70% of Indians don't own a car. So why is every Indian city designed entirely for the 30% that do?
Stood at a signal near Hebbal last week. Counted vehicles for about 10 minutes out of pure boredom.
Bikes and scooters. Overwhelmingly. Then autos. Then BMTC buses packed so full people were hanging off the door. Cars were maybe 20-25% of what I saw. But the entire road, 6 lanes, two flyovers, a grade separator that took 4 years to build, existed almost entirely to move those cars slightly faster.
The bus stop was a painted line on the shoulder. No shade. No seating. Standing in exhaust fumes.
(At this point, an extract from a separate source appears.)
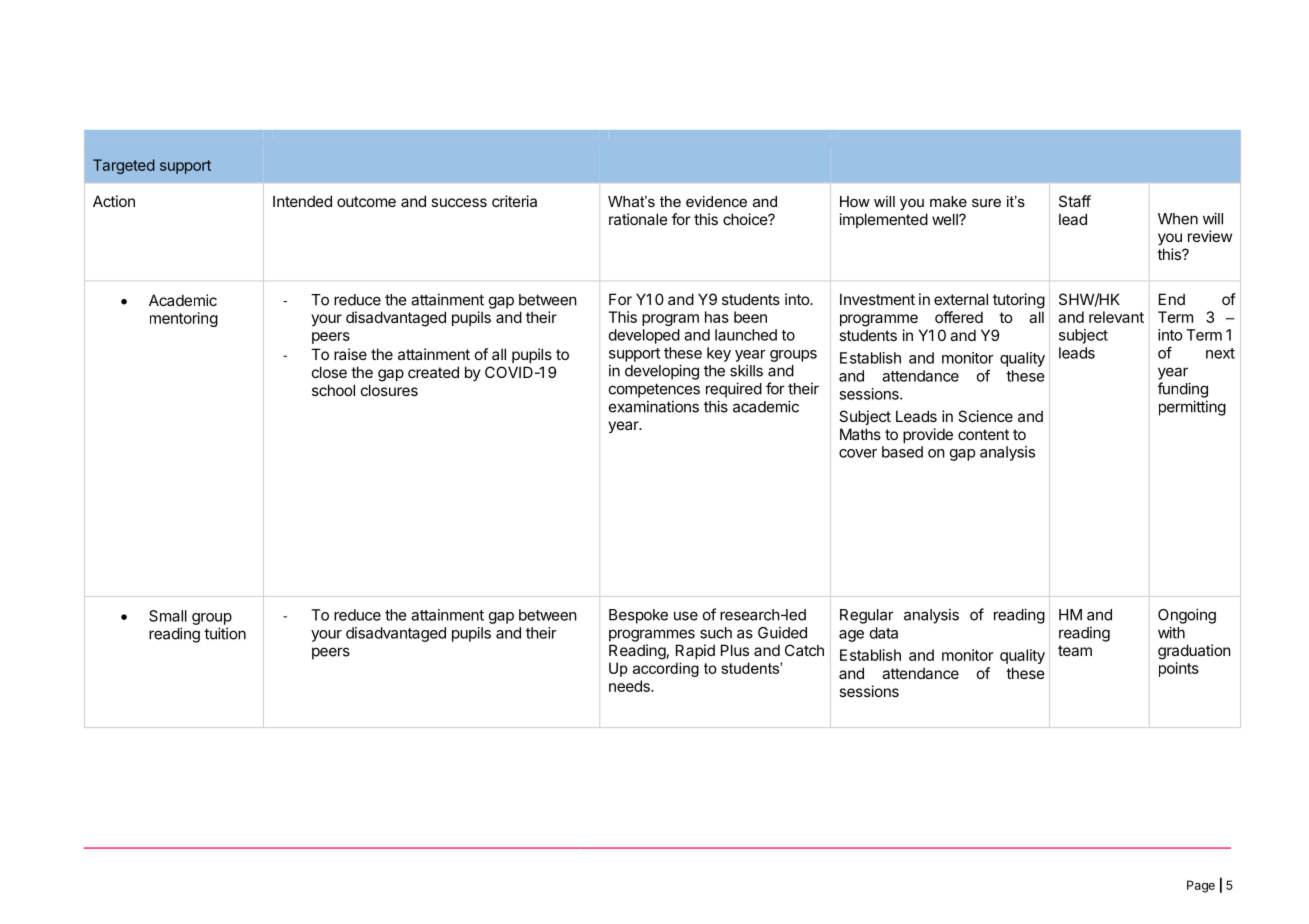 This document has height=924, width=1309. Describe the element at coordinates (686, 616) in the document. I see `use` at that location.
This isn't a Bangalore problem. Drive through any Indian city and the logic is the same. Road widening projects always eat into footpaths first. Flyovers go where car traffic is heavy. Parking bylaws require developers to build more car parking than actual homes in some zones. Signal timings are calibrated for vehicle throughput not pedestrian safety.
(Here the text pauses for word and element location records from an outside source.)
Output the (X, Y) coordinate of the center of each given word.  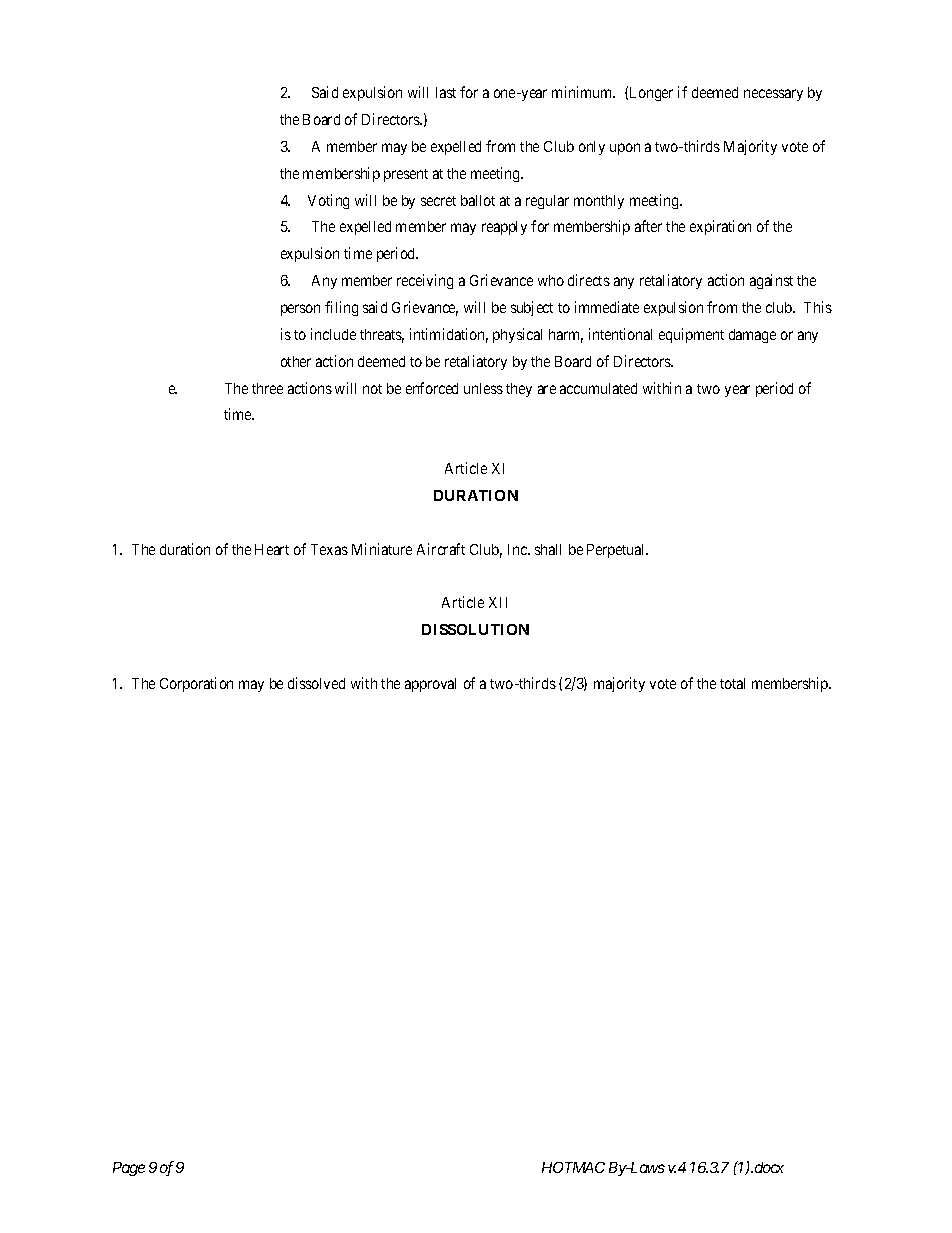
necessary (773, 95)
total (732, 683)
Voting (328, 201)
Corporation (196, 684)
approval (430, 685)
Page (129, 1169)
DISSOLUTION (475, 629)
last (446, 92)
Meanwhile the guy on the BMTC gets 90 seconds to cross 6 lanes if he's lucky.
Census data is pretty clear on this. Less than 30% of Indian households own a car. But somewhere along the way city planning decided that car ownership was the default and everything else was a problem to manage around it.
The weird part is we have examples of it done differently right here. Pune's river promenade. Parts of Chandigarh. Connaught Place on a Sunday when they pedestrianise it. The moment you take cars out, people actually use the space. Families, walkers, vendors, everyone. Turns out people like cities that are built for people.
But those are exceptions and usually temporary ones.
I think the real problem is who sits in planning meetings. It's not the BMTC commuter. It's not the guy on the bike. It's people who drove to that meeting and will drive home after it.
What's it like in your city? Is there even one road that feels like it was designed for someone who doesn't own a car?